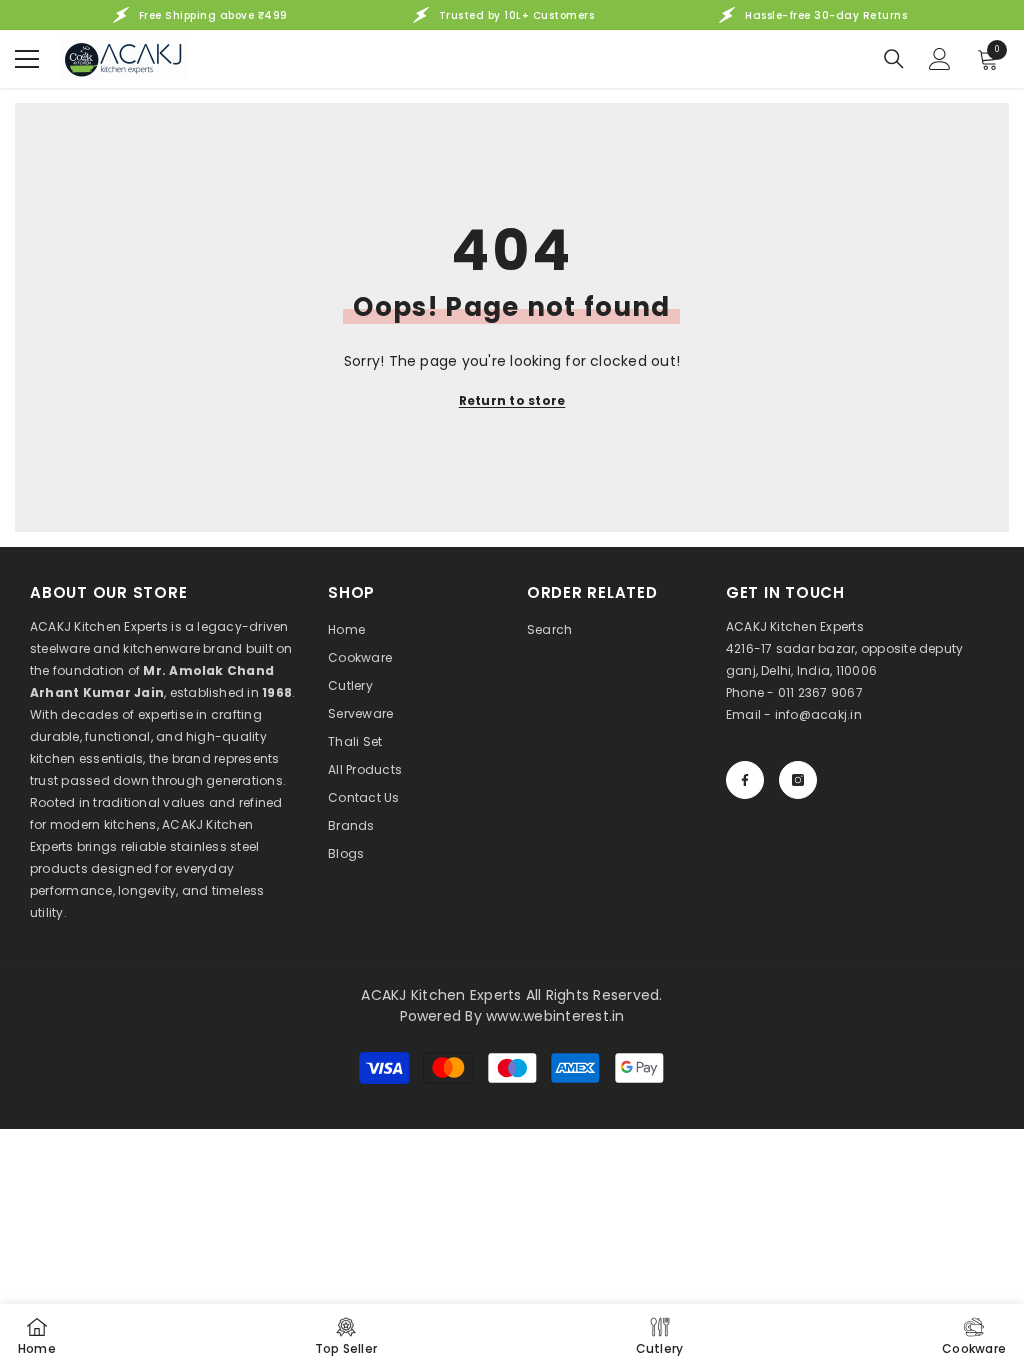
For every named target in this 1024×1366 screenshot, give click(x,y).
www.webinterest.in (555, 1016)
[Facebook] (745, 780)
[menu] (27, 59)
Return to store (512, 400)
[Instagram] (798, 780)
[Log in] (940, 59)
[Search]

### What you will do
Write out the records exactly. Do not carry the pictures over.

### Written response
For every named target in this 1024×1366 screenshot, give click(x,y).
www.webinterest.in (555, 1016)
[Facebook] (745, 780)
[menu] (27, 59)
Return to store (512, 400)
[Instagram] (798, 780)
[Log in] (940, 59)
[Search]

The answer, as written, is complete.